Are you dealing with a sensitive bladder? Is incontinence ruining your sense of well-being? Fortunately, you can get your unruly bladder back under control with a few simple exercises each day.
Physical therapy to condition the muscles in your pelvic floor will help you overcome incontinence. Statistics show that one in three women deal with some form of urinary incontinence, whether it's due to old age, hormone issues, allergies, or anxiety.
By implementing an exercise regimen to strengthen your pelvic floor, you stop the problem in its tracks.
What Are Your Pelvic Floor Muscles?
The pelvic floor is a network of muscles and ligaments in the pelvis. These tissues form a sling that supports the uterus and bladder.
Aging and childbirth can reduce the strength of the pelvic floor, resulting in incontinence. By training the pelvic floor, you can regain control over your bladder.
How Do You Do Pelvic Floor Exercises?
To strengthen pelvic floor muscles, we recommend you complete a training session every day. As with every other biological system in your body, if you don't train it – you lose its functionality.
It's easy to train your pelvic floor, and you can do it right now as you read this article. Follow these ten steps as you read along.
- Squeeze your muscles that stop your urine flow.
- Close your eyes, and focus on finding the pelvic floor.
- Focus only on moving the pelvic muscles.
- Pretend your vagina is on an escalator and lift it towards the bottom of your tummy.
- Make sure you don't squeeze your stomach muscles – focus on the pelvic floor.
- Hold the squeeze for three to five seconds and then release.
- You'll find that the more often you train, the higher you can "lift" the pelvic floor.
- As you improve, extend your hold to 10 to 15-seconds.
- Breathe in slowly during the hold, and exhale as you release the tension on the pelvic floor.
- Make sure you complete 20-reps of this exercise, three times during the day.
You can test your training skills to see if your workouts are making a difference in your pelvic floor. When urinating, try to stop the stream as fast as possible. If you can cut off the stream multiple times, with no leaks, then you know that the exercises are working.
Change Up Your Exercises
To strengthen pelvic floor muscles, you need to take a dual approach in how you train. Mix up your training with long and short squeezes for the best results. Repeat the exercises until you feel the muscle tiring.
There are two kinds of pelvic floor exercises.
The Long Squeeze – Squeeze for 5-seconds, and release for 5-seconds. As you get better, increase the time to 10-second and then 15-second intervals.

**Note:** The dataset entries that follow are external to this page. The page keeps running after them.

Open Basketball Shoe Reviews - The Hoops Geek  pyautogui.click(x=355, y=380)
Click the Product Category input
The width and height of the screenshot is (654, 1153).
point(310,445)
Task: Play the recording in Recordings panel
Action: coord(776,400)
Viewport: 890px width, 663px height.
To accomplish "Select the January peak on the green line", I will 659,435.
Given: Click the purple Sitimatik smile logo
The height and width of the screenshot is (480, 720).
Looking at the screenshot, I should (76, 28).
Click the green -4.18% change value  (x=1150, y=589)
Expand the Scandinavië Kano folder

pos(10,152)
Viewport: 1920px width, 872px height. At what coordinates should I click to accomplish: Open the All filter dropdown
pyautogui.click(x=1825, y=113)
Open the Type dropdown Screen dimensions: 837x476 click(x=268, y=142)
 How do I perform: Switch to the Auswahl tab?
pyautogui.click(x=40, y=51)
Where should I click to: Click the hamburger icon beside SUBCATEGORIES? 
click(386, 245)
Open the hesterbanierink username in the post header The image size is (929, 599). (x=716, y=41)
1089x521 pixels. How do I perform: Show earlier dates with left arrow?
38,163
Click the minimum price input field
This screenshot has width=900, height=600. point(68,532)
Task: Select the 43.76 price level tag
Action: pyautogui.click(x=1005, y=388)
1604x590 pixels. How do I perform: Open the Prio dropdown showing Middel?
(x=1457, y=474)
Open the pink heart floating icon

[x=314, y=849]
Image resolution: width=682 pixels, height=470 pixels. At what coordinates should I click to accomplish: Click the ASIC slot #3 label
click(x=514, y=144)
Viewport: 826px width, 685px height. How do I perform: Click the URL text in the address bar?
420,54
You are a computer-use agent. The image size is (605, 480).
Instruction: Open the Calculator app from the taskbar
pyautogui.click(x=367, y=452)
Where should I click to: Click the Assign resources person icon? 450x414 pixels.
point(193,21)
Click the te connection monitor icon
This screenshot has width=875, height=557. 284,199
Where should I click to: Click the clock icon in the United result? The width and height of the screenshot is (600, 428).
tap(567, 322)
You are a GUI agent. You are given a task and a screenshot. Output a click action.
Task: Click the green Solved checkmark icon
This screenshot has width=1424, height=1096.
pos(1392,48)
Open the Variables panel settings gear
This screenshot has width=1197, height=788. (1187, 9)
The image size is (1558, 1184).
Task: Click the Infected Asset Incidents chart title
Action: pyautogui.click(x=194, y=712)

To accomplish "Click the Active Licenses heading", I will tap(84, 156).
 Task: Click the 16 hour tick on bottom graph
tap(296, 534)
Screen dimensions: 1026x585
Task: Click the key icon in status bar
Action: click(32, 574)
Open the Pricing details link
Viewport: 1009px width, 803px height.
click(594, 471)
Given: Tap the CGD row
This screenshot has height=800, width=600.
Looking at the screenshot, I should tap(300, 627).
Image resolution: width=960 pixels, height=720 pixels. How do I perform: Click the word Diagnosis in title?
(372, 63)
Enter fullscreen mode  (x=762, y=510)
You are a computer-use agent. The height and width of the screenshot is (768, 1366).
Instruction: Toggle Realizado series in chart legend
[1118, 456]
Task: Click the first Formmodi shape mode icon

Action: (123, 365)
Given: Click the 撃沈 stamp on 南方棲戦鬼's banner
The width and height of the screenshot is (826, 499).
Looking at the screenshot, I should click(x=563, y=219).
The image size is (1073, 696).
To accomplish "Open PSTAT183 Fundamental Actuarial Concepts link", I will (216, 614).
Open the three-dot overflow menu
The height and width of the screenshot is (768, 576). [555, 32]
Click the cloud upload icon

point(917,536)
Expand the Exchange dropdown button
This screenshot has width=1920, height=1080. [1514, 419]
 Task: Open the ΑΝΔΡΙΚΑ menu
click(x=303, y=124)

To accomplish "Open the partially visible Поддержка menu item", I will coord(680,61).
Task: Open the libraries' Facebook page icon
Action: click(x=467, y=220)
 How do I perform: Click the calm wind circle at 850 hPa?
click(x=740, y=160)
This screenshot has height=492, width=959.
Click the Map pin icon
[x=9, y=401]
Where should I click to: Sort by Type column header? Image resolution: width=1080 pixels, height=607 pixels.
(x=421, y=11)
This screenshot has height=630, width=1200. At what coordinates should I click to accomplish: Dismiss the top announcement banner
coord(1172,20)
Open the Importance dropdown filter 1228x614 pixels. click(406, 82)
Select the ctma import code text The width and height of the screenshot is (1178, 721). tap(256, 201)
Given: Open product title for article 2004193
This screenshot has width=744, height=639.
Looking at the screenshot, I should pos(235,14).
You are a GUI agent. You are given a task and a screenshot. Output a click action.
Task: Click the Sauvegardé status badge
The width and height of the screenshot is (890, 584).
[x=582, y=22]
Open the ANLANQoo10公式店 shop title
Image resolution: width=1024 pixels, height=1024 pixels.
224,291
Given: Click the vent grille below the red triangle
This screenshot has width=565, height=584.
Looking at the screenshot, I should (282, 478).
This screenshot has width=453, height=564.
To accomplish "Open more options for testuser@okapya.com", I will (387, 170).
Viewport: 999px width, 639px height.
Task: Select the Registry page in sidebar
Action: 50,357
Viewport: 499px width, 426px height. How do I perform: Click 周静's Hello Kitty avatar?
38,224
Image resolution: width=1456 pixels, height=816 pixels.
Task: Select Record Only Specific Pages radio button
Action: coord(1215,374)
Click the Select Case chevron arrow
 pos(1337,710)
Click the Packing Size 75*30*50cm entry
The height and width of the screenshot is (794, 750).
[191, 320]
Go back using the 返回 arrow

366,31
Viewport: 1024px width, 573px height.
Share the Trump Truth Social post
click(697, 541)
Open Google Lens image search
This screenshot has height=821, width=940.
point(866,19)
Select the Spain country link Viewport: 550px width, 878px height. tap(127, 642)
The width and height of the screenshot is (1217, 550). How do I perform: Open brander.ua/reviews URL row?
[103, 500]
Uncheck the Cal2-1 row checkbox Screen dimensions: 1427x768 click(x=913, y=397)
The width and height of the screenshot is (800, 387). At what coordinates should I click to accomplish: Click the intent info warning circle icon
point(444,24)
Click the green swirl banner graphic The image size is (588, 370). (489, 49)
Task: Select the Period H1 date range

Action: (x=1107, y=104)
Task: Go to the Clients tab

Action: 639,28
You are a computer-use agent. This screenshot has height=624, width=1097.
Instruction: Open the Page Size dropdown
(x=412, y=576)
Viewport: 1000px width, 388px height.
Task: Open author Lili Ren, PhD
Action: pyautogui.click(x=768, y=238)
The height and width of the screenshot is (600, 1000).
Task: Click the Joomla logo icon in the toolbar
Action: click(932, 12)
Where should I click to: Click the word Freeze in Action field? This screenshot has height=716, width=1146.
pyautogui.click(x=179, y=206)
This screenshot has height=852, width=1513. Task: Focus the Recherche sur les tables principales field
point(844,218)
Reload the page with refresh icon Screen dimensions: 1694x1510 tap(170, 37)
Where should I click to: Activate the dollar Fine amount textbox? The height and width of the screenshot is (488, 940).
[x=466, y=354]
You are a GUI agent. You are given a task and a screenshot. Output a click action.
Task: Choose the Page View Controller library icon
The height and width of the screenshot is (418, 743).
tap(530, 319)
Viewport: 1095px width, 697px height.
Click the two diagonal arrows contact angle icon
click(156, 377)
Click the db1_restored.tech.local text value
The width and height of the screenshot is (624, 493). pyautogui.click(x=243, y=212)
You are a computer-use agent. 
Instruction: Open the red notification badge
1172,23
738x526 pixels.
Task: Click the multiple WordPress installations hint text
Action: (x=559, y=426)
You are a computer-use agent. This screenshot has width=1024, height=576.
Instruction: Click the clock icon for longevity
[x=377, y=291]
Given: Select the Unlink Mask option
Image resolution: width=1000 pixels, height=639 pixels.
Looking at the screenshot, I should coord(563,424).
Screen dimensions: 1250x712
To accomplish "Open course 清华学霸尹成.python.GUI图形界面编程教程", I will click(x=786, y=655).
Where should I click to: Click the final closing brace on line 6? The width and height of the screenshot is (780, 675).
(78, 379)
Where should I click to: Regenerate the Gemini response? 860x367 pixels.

The Short Squeeze – Tighten for one second, and then relax.
Add Your Pelvic Floor Exercises to Your Daily Routine
Some people think they don't have time to do their exercises. However, with a little practice, you can give your pelvic floor a workout wherever you are – even on the road!
Whether you're driving, cooking, watching TV, or reading, you can do your pelvic floor exercises in a few minutes, and no-one around you will even realize you're exercising your pelvic floor.